PROBLEM TO WORK ON:
Scan the data for "agent" and copy the lines it appears in.

[Collected data entries]
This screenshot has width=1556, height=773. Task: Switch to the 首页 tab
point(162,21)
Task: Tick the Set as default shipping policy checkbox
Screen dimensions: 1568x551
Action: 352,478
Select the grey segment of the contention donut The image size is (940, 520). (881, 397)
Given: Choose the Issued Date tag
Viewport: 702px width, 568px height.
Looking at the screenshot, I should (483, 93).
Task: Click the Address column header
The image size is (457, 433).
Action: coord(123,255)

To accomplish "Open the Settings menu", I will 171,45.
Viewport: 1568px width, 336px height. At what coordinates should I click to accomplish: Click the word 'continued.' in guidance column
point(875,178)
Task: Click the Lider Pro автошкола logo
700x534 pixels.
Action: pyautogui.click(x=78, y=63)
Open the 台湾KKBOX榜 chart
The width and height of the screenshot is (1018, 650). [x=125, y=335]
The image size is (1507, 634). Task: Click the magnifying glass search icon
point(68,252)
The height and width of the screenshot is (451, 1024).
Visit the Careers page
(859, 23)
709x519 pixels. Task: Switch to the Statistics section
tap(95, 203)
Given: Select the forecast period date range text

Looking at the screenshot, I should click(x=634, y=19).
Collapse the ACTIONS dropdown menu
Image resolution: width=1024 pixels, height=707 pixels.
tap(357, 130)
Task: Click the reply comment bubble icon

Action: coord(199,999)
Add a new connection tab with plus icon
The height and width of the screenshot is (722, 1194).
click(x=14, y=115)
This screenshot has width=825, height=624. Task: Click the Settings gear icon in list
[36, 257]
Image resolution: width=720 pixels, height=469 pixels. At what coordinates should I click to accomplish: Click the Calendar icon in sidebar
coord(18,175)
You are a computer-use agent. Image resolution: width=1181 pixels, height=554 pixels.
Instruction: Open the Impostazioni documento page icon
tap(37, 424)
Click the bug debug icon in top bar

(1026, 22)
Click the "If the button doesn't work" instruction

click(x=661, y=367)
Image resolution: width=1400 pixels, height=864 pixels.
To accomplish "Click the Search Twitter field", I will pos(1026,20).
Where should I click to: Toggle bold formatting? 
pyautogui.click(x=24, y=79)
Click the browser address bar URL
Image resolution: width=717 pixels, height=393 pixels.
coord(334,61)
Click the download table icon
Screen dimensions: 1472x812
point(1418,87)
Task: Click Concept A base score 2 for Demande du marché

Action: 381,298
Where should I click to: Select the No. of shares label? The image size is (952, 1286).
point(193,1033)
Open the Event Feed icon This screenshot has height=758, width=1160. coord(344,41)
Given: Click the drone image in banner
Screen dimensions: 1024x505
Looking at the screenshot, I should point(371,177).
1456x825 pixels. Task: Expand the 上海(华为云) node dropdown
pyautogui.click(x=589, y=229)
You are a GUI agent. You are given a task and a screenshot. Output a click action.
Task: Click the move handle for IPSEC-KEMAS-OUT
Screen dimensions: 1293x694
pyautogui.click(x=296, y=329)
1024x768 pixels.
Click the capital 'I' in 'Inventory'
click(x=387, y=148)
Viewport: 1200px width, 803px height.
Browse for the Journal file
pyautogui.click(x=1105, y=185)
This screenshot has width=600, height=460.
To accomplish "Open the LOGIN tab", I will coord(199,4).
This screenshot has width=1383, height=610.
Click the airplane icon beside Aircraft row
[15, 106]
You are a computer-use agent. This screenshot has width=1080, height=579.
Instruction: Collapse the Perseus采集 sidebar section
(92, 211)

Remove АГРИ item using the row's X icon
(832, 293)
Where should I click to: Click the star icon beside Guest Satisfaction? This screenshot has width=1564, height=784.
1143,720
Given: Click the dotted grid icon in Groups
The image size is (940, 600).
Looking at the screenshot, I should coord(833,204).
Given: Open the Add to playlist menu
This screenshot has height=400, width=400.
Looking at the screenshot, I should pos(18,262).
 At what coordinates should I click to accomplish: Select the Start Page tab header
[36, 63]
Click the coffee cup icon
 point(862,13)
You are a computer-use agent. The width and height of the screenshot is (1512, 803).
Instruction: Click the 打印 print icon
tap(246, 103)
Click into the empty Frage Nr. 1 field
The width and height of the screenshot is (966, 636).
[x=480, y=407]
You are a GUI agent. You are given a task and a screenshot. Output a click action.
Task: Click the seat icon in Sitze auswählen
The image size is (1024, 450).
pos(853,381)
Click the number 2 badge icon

OUTPUT:
You are a computer-use agent. Image resolution: width=1181 pixels, height=554 pixels.
You are a GUI agent. You are given a task and a screenshot. Output a click action.
You are a computer-use agent. This screenshot has width=1080, height=579.
You are a computer-use agent. The width and height of the screenshot is (1512, 803).
You are a GUI agent. You are given a task and a screenshot. Output a click action.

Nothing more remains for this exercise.